[Dataset excerpt]
----

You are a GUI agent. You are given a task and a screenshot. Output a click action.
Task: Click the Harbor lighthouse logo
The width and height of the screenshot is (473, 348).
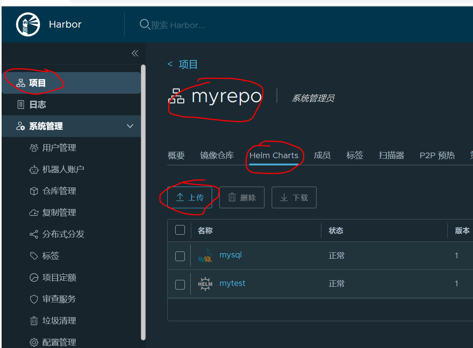28,24
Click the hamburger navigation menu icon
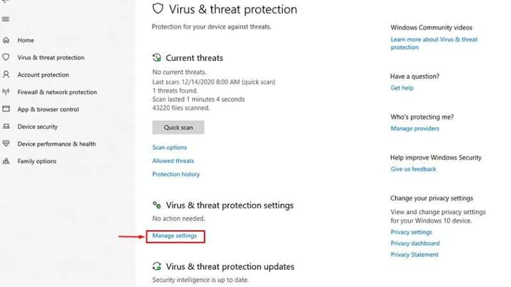Viewport: 511px width, 287px height. point(6,19)
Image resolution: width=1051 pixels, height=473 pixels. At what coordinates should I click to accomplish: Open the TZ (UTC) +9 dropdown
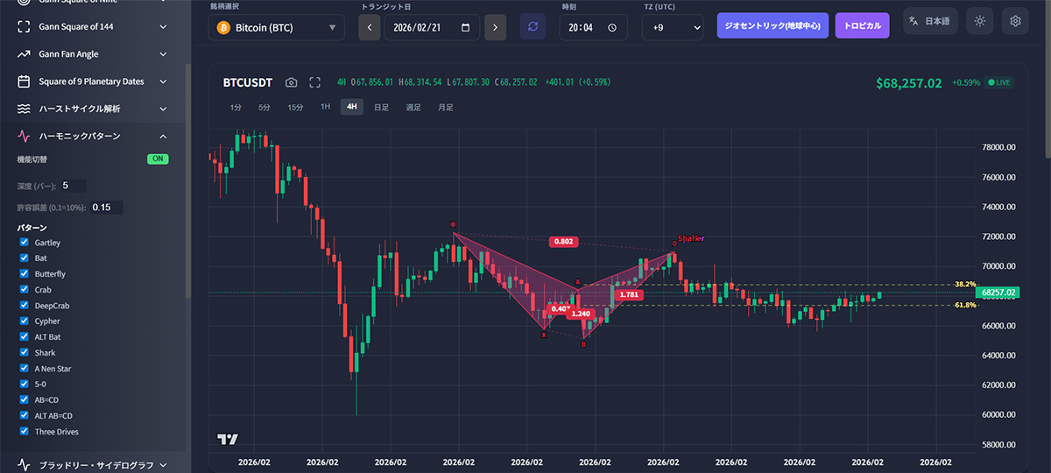click(673, 27)
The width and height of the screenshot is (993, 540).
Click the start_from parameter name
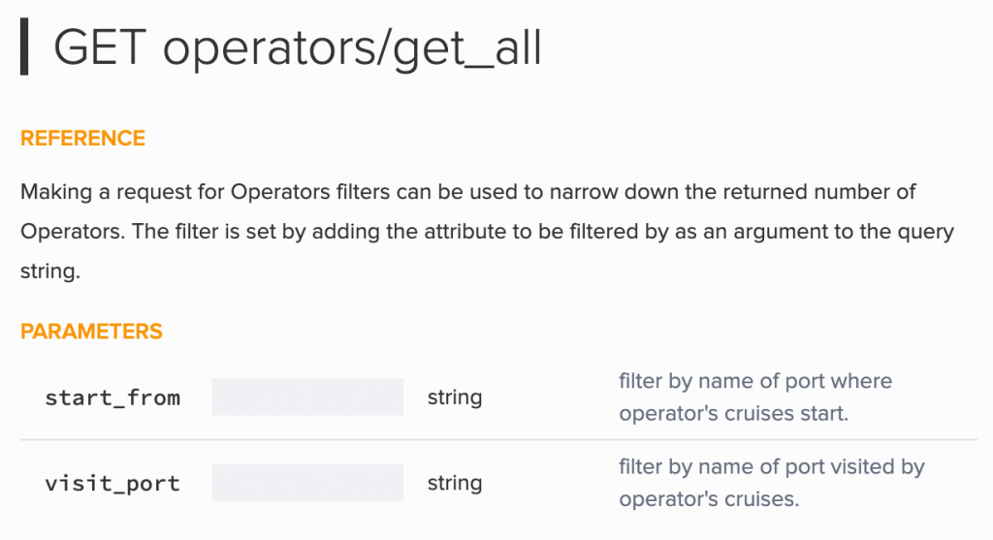(112, 397)
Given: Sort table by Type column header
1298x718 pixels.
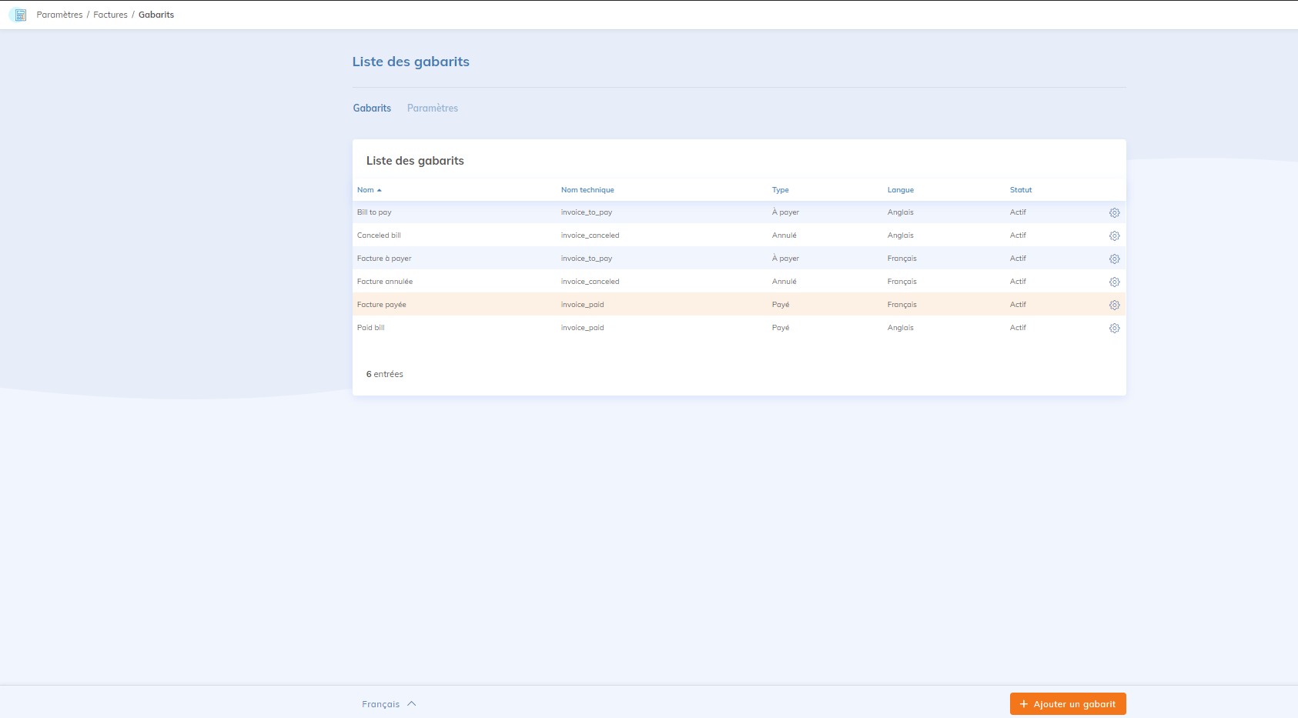Looking at the screenshot, I should coord(780,190).
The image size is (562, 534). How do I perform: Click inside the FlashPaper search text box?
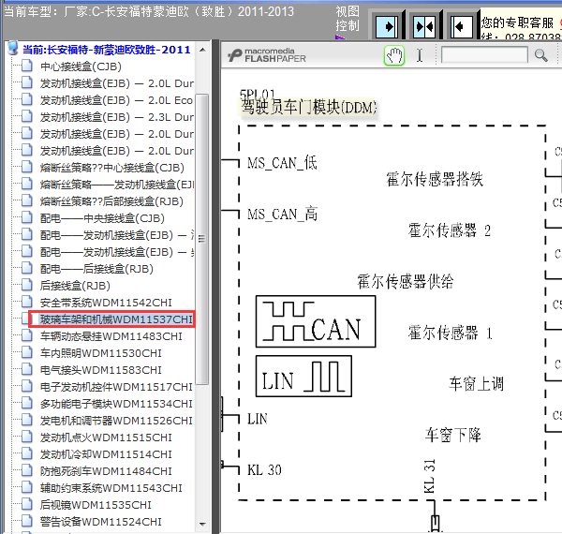[x=483, y=56]

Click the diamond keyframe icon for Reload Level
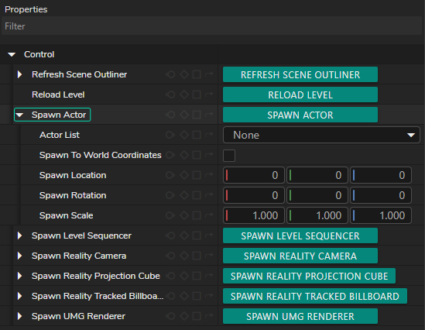click(x=184, y=95)
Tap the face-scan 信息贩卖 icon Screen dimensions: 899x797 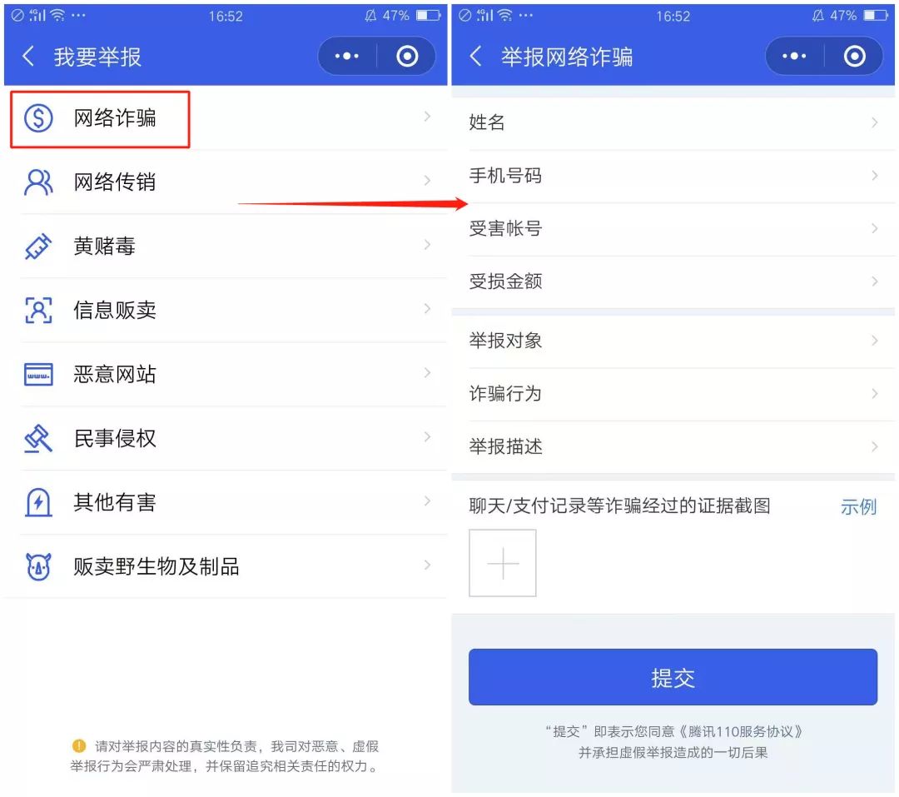pos(38,311)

----

| TASK PROMPT |
Turn the entries from the line with "The width and height of the screenshot is (993, 540)." to the line with "click(x=184, y=95)" into a Markdown table with the columns No. and Line, giving each row a number and skipping blank lines. Leave the pictures out.

| THE REPLY |
| No. | Line |
|---|---|
| 1 | The width and height of the screenshot is (993, 540). |
| 2 | Click the start_from parameter name |
| 3 | (112, 397) |
| 4 | Given: Sort table by Type column header |
| 5 | 1298x718 pixels. |
| 6 | Looking at the screenshot, I should coord(780,190). |
| 7 | The image size is (562, 534). How do I perform: Click inside the FlashPaper search text box? |
| 8 | [x=483, y=56] |
| 9 | Click the diamond keyframe icon for Reload Level |
| 10 | click(x=184, y=95) |